Norwegian lawyer and judge (1884–1962)

Johan Munthe Cappelen (May 20, 1884 – October 30, 1962) was a Norwegian legal scholar and judge.

Cappelen was born in Oslo, the son of Christen Johan Cappelen (1846–1915) and Jensine Munthe (1857–1932). He passed his examen artium in Oslo and became a candidate of law in 1908. He established his own legal office in Stavanger in 1915, became a supreme court lawyer in 1920, and was the municipal prosecutor for Stavanger for several years. He served as a stipendiary magistrate (byfogd) in Drammen from 1939 to 1945, when he moved to Oslo's Bekkelaget neighborhood, where he was a high court judge on the Eidsivating Court of Appeal and a lawspeaker. Among other cases, he involved as a judge with the legal purge in Norway after World War II. He is known for having issued the sole dissenting opinion in 1946 in the acquittal of Police Inspector Knut Rød, who was tried for participating in the occupation-era state police actions against Norway's Jewish population.

In 1946, Cappelen became the first district judge in Asker and Bærum, where he served until he reached statutory retirement age in 1954. After that, he served for a few years as an acting judge for the Eidsivating Court of Appeal.

His obituary in Aftenposten on October 31, 1962 closed with the following words: "He was a clear representative of the best in Norwegian civil servant culture and he had friends everywhere."

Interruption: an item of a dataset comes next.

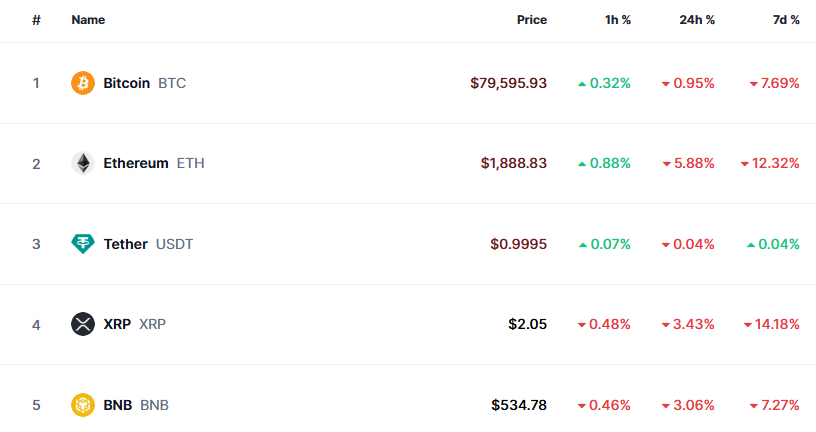The image size is (816, 432).
Task: Select the XRP ticker label in row four
Action: coord(152,324)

Cappelen was part of the Drammen branch of the Cappelen family. He was married twice, first to Borghild Aanensen (with whom he had one daughter), and then to Edith M. Heiberg. He had two daughters with his second wife, one of whom was the artist Bodil Cappelen, who married the poet Finn Strømsted and then the poet Olav H. Hauge. All of Cappelen's daughters have descendants living today, with surnames including Thiis, Strømsted, and Endresen.